##### RECORDS FOR THIS EXERCISE #####

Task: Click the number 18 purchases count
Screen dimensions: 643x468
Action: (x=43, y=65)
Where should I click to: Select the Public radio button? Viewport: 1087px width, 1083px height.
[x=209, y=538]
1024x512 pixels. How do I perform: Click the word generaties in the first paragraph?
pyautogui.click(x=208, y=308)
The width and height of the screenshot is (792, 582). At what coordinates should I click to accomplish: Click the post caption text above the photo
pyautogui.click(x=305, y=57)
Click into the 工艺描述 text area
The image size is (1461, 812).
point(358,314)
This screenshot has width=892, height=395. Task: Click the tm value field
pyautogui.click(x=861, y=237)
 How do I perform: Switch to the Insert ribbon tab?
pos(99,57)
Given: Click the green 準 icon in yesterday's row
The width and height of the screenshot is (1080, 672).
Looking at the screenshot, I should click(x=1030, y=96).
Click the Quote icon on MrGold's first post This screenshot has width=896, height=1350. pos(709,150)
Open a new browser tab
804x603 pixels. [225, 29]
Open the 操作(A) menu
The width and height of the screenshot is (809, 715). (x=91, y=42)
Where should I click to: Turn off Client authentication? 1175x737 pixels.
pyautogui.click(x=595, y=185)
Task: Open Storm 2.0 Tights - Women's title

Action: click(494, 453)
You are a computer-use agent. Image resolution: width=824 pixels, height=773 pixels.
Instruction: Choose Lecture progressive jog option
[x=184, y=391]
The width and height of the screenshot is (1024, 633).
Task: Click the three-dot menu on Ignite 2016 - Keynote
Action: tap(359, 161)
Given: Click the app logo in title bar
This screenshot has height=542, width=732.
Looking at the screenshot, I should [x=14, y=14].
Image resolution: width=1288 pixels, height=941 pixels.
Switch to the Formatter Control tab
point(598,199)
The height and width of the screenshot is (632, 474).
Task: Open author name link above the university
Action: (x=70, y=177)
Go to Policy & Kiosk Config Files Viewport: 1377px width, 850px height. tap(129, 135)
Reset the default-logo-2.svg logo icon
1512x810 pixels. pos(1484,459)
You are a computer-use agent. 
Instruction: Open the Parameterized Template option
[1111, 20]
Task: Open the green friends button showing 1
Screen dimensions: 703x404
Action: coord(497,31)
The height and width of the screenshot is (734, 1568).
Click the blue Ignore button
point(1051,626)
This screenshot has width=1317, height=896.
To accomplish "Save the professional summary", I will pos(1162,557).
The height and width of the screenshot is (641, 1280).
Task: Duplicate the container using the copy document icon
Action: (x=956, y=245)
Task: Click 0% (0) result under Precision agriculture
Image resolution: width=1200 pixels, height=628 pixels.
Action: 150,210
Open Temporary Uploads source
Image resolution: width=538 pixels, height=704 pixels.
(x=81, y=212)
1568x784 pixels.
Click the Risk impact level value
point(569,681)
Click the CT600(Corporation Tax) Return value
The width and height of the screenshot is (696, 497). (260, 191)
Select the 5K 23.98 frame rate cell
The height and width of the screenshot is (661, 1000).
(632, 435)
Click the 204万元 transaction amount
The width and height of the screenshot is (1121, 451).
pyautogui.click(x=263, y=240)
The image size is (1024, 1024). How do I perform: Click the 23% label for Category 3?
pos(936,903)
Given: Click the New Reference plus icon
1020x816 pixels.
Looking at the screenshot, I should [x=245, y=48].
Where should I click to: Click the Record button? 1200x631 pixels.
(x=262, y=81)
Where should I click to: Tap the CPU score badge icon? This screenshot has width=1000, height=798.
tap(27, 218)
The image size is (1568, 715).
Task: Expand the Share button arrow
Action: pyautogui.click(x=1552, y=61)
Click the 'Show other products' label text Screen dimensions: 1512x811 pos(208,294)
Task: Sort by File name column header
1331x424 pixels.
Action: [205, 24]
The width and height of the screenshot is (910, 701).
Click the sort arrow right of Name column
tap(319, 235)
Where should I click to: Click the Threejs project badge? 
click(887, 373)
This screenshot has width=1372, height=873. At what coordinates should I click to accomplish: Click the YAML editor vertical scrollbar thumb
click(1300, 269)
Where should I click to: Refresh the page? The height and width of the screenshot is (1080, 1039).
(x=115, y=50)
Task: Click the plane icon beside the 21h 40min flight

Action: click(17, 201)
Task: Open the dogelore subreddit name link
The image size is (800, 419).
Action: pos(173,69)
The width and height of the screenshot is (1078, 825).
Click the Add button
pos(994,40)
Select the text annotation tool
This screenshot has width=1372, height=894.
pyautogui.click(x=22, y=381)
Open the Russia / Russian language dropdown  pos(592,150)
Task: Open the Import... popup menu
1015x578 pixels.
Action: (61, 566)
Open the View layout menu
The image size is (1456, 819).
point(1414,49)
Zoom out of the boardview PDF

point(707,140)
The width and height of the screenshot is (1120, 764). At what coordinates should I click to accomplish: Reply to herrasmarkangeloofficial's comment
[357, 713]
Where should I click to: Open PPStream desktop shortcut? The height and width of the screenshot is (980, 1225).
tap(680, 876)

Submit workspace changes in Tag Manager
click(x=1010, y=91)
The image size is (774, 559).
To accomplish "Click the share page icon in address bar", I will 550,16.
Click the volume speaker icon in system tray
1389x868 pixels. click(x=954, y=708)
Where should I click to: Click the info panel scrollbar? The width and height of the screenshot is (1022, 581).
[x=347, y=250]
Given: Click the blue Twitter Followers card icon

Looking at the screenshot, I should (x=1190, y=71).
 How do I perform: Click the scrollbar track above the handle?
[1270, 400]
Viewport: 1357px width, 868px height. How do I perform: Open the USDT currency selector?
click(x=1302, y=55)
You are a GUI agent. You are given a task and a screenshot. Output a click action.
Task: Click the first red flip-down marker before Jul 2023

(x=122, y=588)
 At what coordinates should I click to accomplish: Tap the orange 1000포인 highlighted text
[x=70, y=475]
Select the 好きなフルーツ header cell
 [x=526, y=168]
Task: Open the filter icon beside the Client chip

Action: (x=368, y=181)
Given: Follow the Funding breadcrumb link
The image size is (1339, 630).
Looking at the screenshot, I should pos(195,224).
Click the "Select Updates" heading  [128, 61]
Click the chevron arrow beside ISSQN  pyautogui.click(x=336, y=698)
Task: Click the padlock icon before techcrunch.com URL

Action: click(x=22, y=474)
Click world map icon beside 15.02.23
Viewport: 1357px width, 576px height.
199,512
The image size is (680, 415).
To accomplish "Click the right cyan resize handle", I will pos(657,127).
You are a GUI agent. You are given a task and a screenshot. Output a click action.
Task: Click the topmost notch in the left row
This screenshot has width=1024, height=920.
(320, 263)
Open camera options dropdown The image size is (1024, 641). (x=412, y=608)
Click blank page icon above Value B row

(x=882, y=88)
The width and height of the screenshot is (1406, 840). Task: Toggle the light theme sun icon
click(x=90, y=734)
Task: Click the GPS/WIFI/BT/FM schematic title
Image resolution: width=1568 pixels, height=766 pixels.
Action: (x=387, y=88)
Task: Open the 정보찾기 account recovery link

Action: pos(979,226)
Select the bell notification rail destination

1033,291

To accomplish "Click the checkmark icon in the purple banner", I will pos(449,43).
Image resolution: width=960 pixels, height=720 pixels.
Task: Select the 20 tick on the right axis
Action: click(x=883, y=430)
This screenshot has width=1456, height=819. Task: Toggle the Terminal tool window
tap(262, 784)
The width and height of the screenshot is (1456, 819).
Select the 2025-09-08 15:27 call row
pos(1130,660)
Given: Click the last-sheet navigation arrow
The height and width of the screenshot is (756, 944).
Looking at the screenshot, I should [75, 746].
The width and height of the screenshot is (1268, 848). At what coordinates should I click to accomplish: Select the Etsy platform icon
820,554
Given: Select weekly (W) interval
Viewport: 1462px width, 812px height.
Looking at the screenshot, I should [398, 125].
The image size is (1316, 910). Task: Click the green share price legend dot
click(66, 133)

#####

WHAT YOU SHOULD DO ->
Can you duplicate, character for character, the rows above from the line with "The width and height of the screenshot is (1078, 825)." up to and including the line with "click(x=1010, y=91)"?

FULL RESPONSE ->
The width and height of the screenshot is (1078, 825).
Click the Add button
pos(994,40)
Select the text annotation tool
This screenshot has width=1372, height=894.
pyautogui.click(x=22, y=381)
Open the Russia / Russian language dropdown  pos(592,150)
Task: Open the Import... popup menu
1015x578 pixels.
Action: (61, 566)
Open the View layout menu
The image size is (1456, 819).
point(1414,49)
Zoom out of the boardview PDF

point(707,140)
The width and height of the screenshot is (1120, 764). At what coordinates should I click to accomplish: Reply to herrasmarkangeloofficial's comment
[357, 713]
Where should I click to: Open PPStream desktop shortcut? The height and width of the screenshot is (980, 1225).
tap(680, 876)

Submit workspace changes in Tag Manager
click(x=1010, y=91)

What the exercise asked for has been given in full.